Virus characteristics

 

Viruses detected from non-sentinel sources 

For weeks 30–34/2017, 5 593 specimens from non-sentinel sources were tested (such as hospitals, schools, non-sentinel primary care facilities, nursing homes and other institutions), of which 109 were positive for influenza viruses. Of the 109 detections, 74% were type A (85% of all subtyped viruses being A(H3N2)) and 26% type B.

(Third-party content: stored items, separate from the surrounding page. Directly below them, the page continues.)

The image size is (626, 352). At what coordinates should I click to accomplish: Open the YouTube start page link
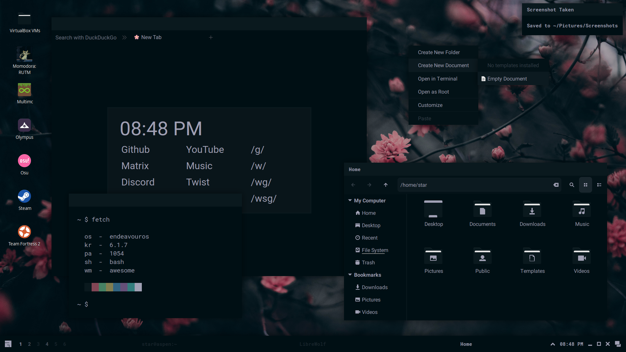click(x=205, y=150)
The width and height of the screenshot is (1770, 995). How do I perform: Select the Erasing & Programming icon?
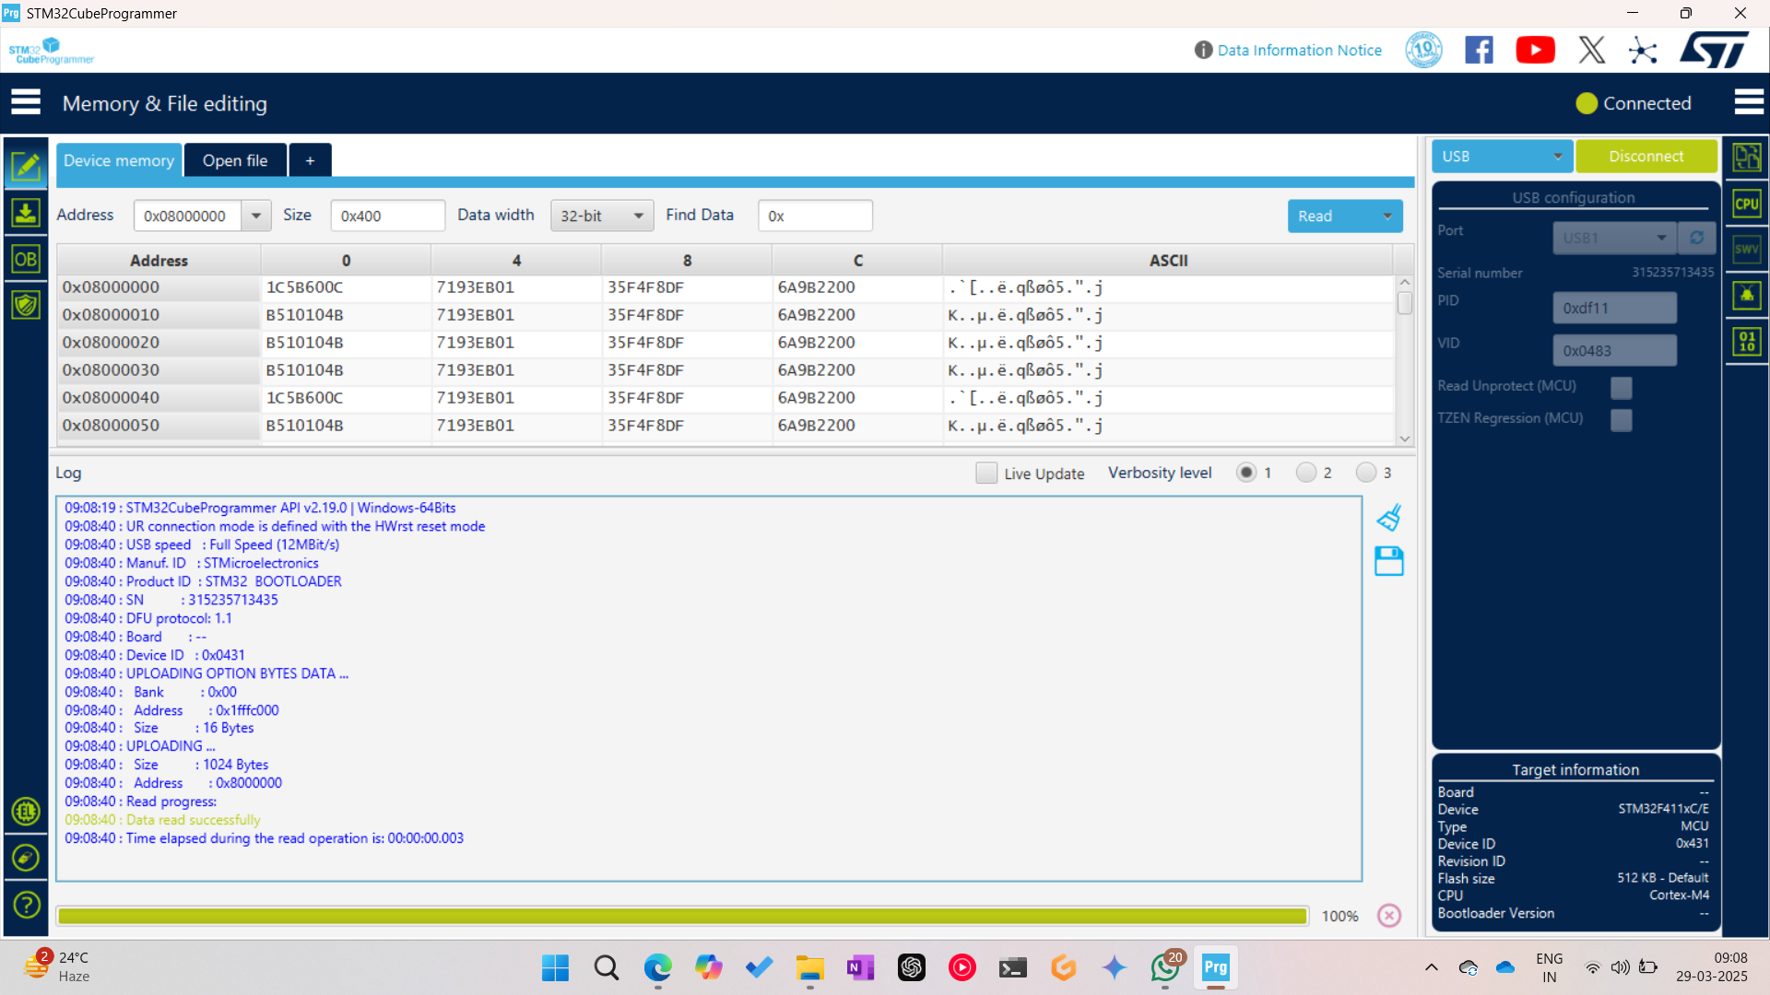point(26,212)
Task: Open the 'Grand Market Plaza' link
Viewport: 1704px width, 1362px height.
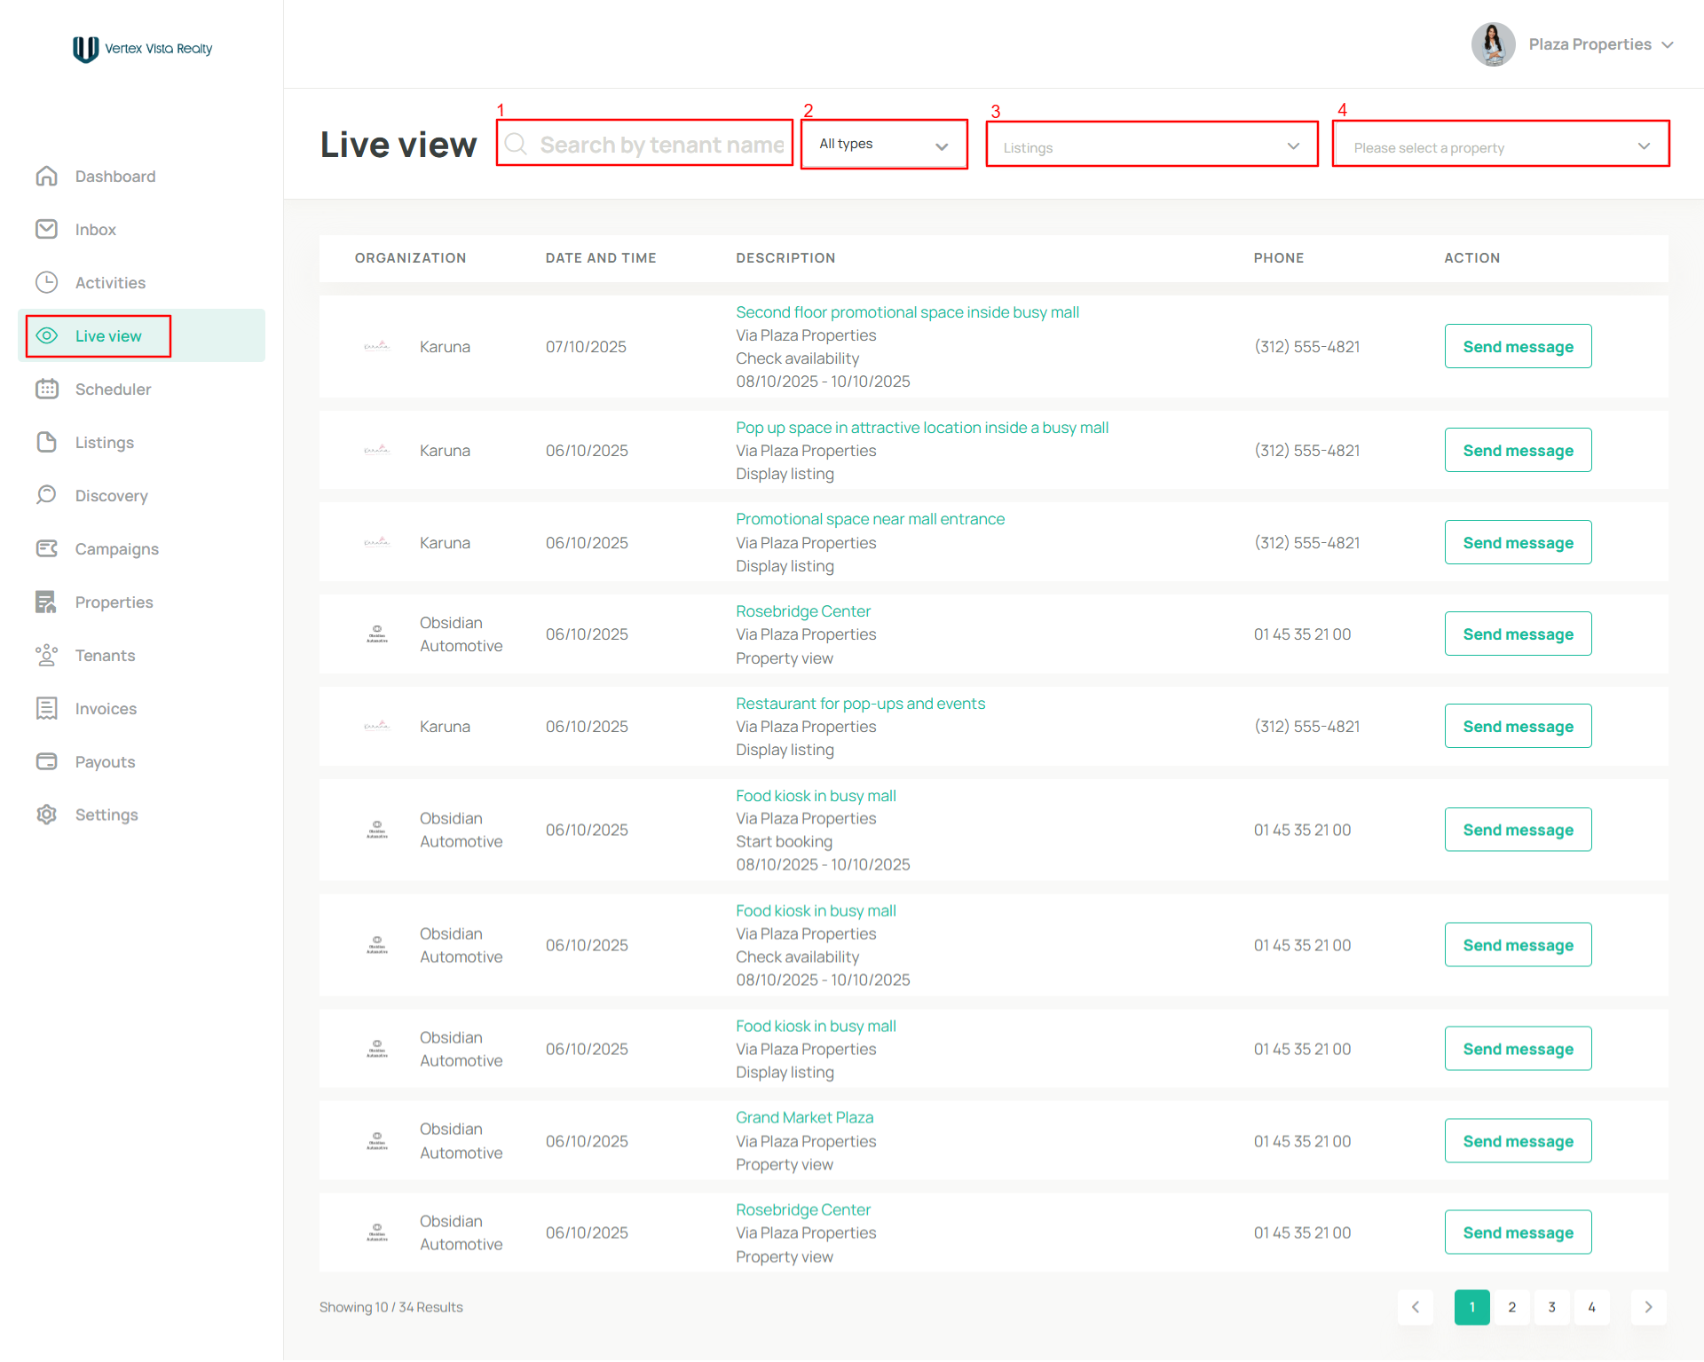Action: [804, 1118]
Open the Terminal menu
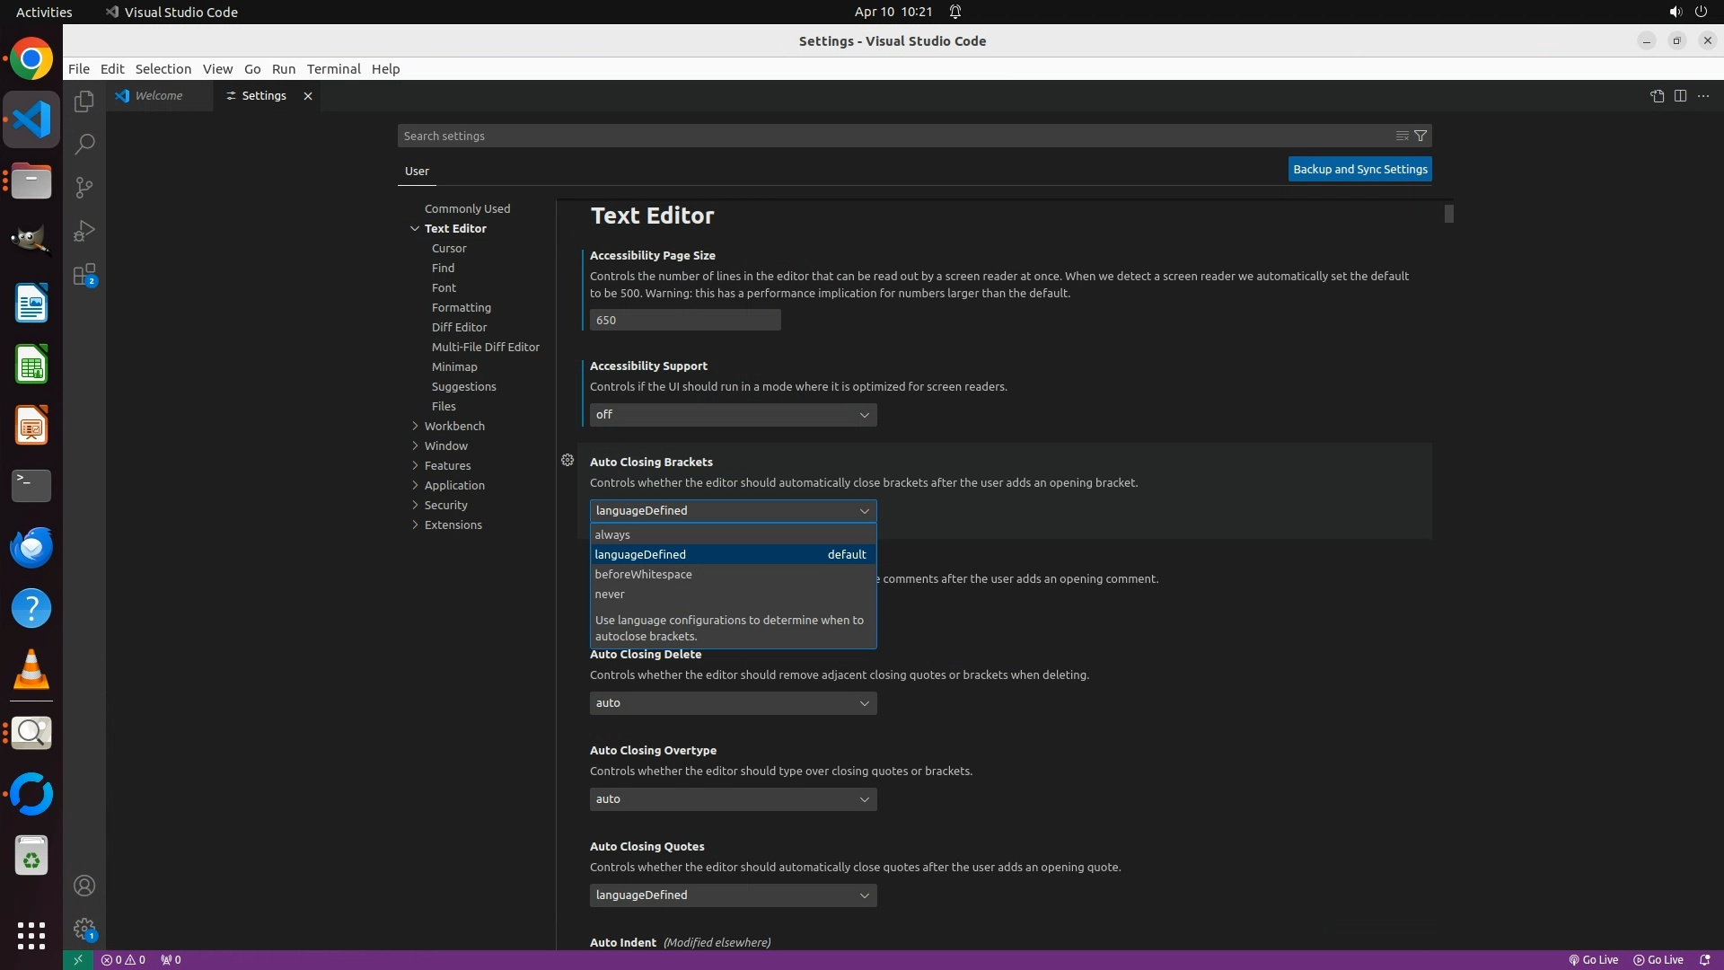This screenshot has height=970, width=1724. coord(333,69)
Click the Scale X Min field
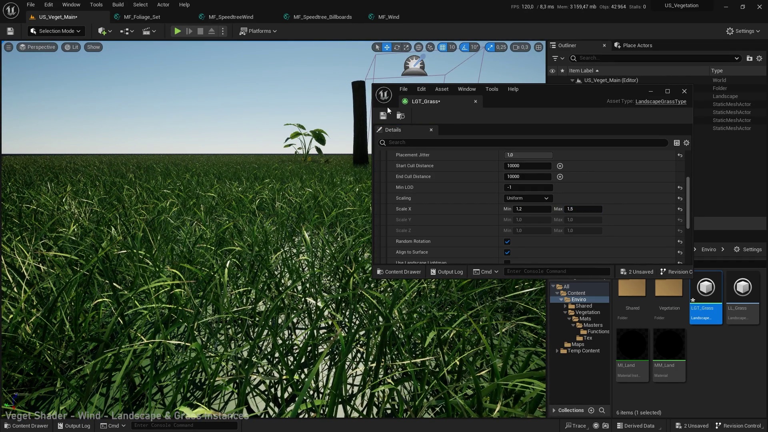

Table. Influenza viruses detected in non-sentinel-source specimens, by virus (sub)type,  cumulatively for weeks 30-34/2017

Virus type and subtype

Weeks 30-34/2017

Number

%a

Influenza A

 81

74

A(H1N1)pdm09

 7

15

A(H3N2)

 39

85

A not subtyped

 35

-

Influenza B

 28

26

B/Victoria lineage

 0

0

B/Yamagata lineage

 2

100

Unknown lineage

 26

-

Total detections / Total tested

109/5 593

2


 a
For influenza type percentage calculations, the denominator is total detections; for subtype and lineage, it is total influenza A subtyped and total influenza B lineage determined, respectively; as not all countries have a true non-sentinel testing denominator, no percentage calculations for total tested are shown.

 

 

Genetic characterization

Since week 21/2017, genetic characterization of 5 viruses has been reported. Of these, 3 were B/Yamagata lineage viruses (clade 3), 1 A(H3N2) fell into the 3C.2a1 subclade defined by N171K amino acid substitution, often with N121K, in the haemagglutinin. Viruses in this clade have been antigenically similar to the vaccine component clade (3C.2a), but both clades are evolving rapidly with the emergence of several virus clusters defined by additional amino acid substitutions in the haemagglutinin, thereby requiring continued monitoring of antigenic characteristics. Additionally, 1 A(H1N1)pdm09 virus was genetically characterised and fell in the sub-group 6B.1. See also the ECDC summary report for June.

The recommended composition of trivalent influenza vaccines for the 2016–2017 season in the northern hemisphere was for inclusion of an A/California/7/2009 (H1N1)pdm09-like virus; an A/Hong Kong/4801/2014 (H3N2)-like virus; and a B/Brisbane/60/2008-like virus (B/Victoria lineage). For quadrivalent vaccines, a B/Phuket/3073/2013-like virus (B/Yamagata lineage) was recommended. On 2 March 2017, WHO announced the recommended vaccine composition for the 2017–2018 season in the northern hemisphere. The recommendations matched those for the 2017 southern hemisphere season, with a changed A(H1N1)pdm09 component to an A/Michigan/48/2015-like virus (clade 6B.1).

Overall vaccine effectiveness of influenza vaccines for the 2016–2017 season was estimated at 44% in European primary care settings (I-MOVE) and 49% in the United States of America (CDC).

Antiviral susceptibility testing

No viruses with collection dates from week 30/2017 through week 34/2017 have been tested for antiviral susceptibility.